Üzülerek gördük ki o çok önemsenen tüzük, Canaydın döneminde
sadece nakit akışı sağlamak adına delindi ve bu konuda üyelerden
de gerekli tepki gelmedi.
23 Mart 2002’de ki seçim kürsüsünden üyelere seslenirken yaptığı
talihsiz beyanat sanırım şimdi birçoğunuzun aklındadır.
“10 senede 7 şampiyonluk, 2 Avrupa kupası, her yıl 2 yıldız
oyuncu, biten borçlar, vs.vs…”
Tüm bunları Metin Şentürk söylese eyvallah. Deriz ki “adam kör
mü ne?” Ama bunları söyleyen asırlık bir çınarın çiçeği burnunda
başkanıysa o zaman şimdi olduğu gibi bir kenara not alıyoruz
verdiği sözleri.
O yüzden sadece söyledikleri ve yaptıklarının eleştirisidir bu
yazı.
Ne demiş? 10 senede 7 şampiyonluk…
Sürenin dolmasına daha 4 yıl var ama eskiler demiş ya, adam
olacak çocuk bokundan bellidir diye.
Sayın Canaydın, 2 şampiyonluk yaşadım diyor.

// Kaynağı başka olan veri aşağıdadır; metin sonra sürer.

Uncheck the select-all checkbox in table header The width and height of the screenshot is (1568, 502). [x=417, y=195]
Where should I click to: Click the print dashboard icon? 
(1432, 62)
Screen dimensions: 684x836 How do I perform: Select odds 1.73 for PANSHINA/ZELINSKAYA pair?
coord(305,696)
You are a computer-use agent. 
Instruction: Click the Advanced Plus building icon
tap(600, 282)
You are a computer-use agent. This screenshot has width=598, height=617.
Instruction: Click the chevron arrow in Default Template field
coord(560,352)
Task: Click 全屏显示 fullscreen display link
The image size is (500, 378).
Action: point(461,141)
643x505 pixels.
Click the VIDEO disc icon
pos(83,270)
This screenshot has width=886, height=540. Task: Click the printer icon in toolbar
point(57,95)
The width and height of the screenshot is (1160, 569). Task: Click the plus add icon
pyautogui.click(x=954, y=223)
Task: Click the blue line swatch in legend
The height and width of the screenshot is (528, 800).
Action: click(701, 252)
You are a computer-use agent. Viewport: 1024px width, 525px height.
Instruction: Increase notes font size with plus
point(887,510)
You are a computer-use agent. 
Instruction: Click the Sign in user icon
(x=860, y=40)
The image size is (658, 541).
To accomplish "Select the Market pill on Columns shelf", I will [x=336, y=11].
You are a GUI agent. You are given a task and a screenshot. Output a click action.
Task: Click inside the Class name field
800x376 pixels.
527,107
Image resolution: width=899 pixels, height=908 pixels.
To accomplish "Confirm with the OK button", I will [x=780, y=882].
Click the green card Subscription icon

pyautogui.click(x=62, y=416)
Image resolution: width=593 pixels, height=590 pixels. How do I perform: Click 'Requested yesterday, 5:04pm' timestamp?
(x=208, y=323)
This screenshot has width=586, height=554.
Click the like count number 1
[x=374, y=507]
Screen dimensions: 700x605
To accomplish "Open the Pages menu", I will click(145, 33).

Fakat hepimiz
biliyoruz ilk şampiyonluk, Luce ve Cansun’un hatıralarıdır
aslında. İkincisi hakkında kimileri Fenerbahçe hediye etti
deseler de, o yıl Galatasaray tüm zorluklara rağmen aslanlar
gibi yarışmıştı neticede.
Başkanın anasının ak sütü gibi helaldir o şampiyonluk. Yani
şampiyonluklar sözü tutulamamış
Ne demiş? 10 senede 2 Avrupa şampiyonluğu…
Eminim bu bahsi hiç açmayalım diyen birçok Galatasaraylı okur
vardır şu anda.
2002–2003 sezonunda Terim’le direkt gidilen Şampiyonlar Liginde
grup sonuncusu olmak,
2003–2004 sezonunda yine Terim’le Şampiyonlar Liginde grup 3.
olarak UEFA’ya devam edip ilk turda Villarreal’e elenmek,
2004–2005 sezonunda hiçbir kupaya katılamamak,
2005–2006 sezonunda Gerets yönetimiyle UEFA ön eleme maçında ki
meşhur Tromsö faciası,
2006–2007 sezonunda yine Gerets’le Şampiyonlar Ligi gruplarında
sonuncu olup elenmek,
Ve bu yıl da Kalli ile çıkılan yolda UEFA 3. turunda ki 5-1’lik
B.Leverkusen hezimeti… Yani bu söz de tutulamamış.
Ne demiş? Her sene 2 yıldız oyuncu…
Elbette Hagi, Taffarel, Popescu, Emre, Okan, Hakan ve Jardel
gibi oyunculara alışmış bir takıma yıldız sözü verilince
beklentiler büyük olmuştu.
Yerlerine gelenler Tamas, Bratu, Almaguer, İliç ve İnamoto
kalibresinde olunca da yaşanan hayal kırıklığı, sarı kırmızılı
taraftarların uzun süre Sami Yen’in önünden bile geçmediği
yıllara dönüşüyordu.
2005 yılının ara transferinde Adnan Öztürk’ün kulübe
kazandırdığı tek gerçek yıldız Riberry’in 137 bin avroluk ödeme
yüzünden kulüpten kaçması da Canaydın yönetiminin eseriydi. Yani
bu söz de tutulamamış.
Ne demiş? Borçların kapanması…
Şampiyon Lucescu’nun, gönüllerin teknik adamı Sinyor Terim’e
terk edildiği yılda sadece transfere harcanan paranın 40 milyon
doların üzerinde olduğunu hatırlatırsam bu işinde nasıl
yapıldığını anlarsınız.
Bugün 230 milyon dolarlardan bahsedilen borç miktarı o günlerde
yarısı bile değildi. Yani bu söz de tutulamamış.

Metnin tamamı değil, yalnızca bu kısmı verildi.